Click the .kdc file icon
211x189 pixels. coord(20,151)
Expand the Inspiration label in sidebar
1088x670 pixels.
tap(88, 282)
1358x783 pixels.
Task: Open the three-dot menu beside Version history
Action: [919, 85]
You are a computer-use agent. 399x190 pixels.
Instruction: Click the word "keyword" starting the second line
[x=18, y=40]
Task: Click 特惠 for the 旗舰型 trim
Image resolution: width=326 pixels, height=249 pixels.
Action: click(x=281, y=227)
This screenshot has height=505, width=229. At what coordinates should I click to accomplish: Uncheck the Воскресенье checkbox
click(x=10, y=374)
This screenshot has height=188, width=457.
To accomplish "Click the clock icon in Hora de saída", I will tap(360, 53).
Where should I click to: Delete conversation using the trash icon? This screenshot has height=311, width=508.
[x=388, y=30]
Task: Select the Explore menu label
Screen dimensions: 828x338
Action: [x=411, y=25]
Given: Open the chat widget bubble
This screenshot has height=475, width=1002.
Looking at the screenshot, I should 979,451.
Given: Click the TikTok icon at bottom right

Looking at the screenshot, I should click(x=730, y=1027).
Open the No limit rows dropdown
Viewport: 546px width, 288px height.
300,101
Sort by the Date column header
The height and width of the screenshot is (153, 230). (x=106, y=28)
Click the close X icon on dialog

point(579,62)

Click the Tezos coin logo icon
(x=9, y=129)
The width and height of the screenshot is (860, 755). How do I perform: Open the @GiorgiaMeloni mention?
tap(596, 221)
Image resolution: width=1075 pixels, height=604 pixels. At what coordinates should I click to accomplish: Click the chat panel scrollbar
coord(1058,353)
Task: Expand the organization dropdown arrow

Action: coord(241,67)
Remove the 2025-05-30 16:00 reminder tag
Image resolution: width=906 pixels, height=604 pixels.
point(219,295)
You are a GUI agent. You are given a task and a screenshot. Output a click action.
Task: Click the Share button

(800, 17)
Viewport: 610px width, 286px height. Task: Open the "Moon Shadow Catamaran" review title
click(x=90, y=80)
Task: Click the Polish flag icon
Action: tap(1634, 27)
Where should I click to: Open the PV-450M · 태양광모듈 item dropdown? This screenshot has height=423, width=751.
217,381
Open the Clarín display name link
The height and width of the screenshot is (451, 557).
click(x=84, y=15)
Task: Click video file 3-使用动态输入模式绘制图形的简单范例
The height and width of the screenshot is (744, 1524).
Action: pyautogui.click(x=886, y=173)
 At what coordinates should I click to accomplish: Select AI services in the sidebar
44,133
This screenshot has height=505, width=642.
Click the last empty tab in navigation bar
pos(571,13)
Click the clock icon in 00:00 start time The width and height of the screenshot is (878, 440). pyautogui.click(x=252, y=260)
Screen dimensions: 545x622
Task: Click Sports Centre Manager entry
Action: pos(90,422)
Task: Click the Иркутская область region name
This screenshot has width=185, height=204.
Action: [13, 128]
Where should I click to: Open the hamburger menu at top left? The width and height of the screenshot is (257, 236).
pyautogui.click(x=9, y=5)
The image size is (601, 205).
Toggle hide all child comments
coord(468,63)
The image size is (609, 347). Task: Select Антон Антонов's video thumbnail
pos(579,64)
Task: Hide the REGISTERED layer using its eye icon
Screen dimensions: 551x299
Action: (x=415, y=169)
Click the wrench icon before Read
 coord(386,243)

* _What is being asked_:
Set down the material above again, word for word.

* _Solved problem_:
Click the .kdc file icon
211x189 pixels. coord(20,151)
Expand the Inspiration label in sidebar
1088x670 pixels.
tap(88, 282)
1358x783 pixels.
Task: Open the three-dot menu beside Version history
Action: [919, 85]
You are a computer-use agent. 399x190 pixels.
Instruction: Click the word "keyword" starting the second line
[x=18, y=40]
Task: Click 特惠 for the 旗舰型 trim
Image resolution: width=326 pixels, height=249 pixels.
Action: click(x=281, y=227)
This screenshot has height=505, width=229. At what coordinates should I click to accomplish: Uncheck the Воскресенье checkbox
click(x=10, y=374)
This screenshot has height=188, width=457.
To accomplish "Click the clock icon in Hora de saída", I will tap(360, 53).
Where should I click to: Delete conversation using the trash icon? This screenshot has height=311, width=508.
[x=388, y=30]
Task: Select the Explore menu label
Screen dimensions: 828x338
Action: [x=411, y=25]
Given: Open the chat widget bubble
This screenshot has height=475, width=1002.
Looking at the screenshot, I should 979,451.
Given: Click the TikTok icon at bottom right

Looking at the screenshot, I should click(x=730, y=1027).
Open the No limit rows dropdown
Viewport: 546px width, 288px height.
300,101
Sort by the Date column header
The height and width of the screenshot is (153, 230). (x=106, y=28)
Click the close X icon on dialog

point(579,62)

Click the Tezos coin logo icon
(x=9, y=129)
The width and height of the screenshot is (860, 755). How do I perform: Open the @GiorgiaMeloni mention?
tap(596, 221)
Image resolution: width=1075 pixels, height=604 pixels. At what coordinates should I click to accomplish: Click the chat panel scrollbar
coord(1058,353)
Task: Expand the organization dropdown arrow

Action: coord(241,67)
Remove the 2025-05-30 16:00 reminder tag
Image resolution: width=906 pixels, height=604 pixels.
point(219,295)
You are a GUI agent. You are given a task and a screenshot. Output a click action.
Task: Click the Share button

(800, 17)
Viewport: 610px width, 286px height. Task: Open the "Moon Shadow Catamaran" review title
click(x=90, y=80)
Task: Click the Polish flag icon
Action: tap(1634, 27)
Where should I click to: Open the PV-450M · 태양광모듈 item dropdown? This screenshot has height=423, width=751.
217,381
Open the Clarín display name link
The height and width of the screenshot is (451, 557).
click(x=84, y=15)
Task: Click video file 3-使用动态输入模式绘制图形的简单范例
The height and width of the screenshot is (744, 1524).
Action: pyautogui.click(x=886, y=173)
 At what coordinates should I click to accomplish: Select AI services in the sidebar
44,133
This screenshot has height=505, width=642.
Click the last empty tab in navigation bar
pos(571,13)
Click the clock icon in 00:00 start time The width and height of the screenshot is (878, 440). pyautogui.click(x=252, y=260)
Screen dimensions: 545x622
Task: Click Sports Centre Manager entry
Action: pos(90,422)
Task: Click the Иркутская область region name
This screenshot has width=185, height=204.
Action: [13, 128]
Where should I click to: Open the hamburger menu at top left? The width and height of the screenshot is (257, 236).
pyautogui.click(x=9, y=5)
The image size is (601, 205).
Toggle hide all child comments
coord(468,63)
The image size is (609, 347). Task: Select Антон Антонов's video thumbnail
pos(579,64)
Task: Hide the REGISTERED layer using its eye icon
Screen dimensions: 551x299
Action: (x=415, y=169)
Click the wrench icon before Read
 coord(386,243)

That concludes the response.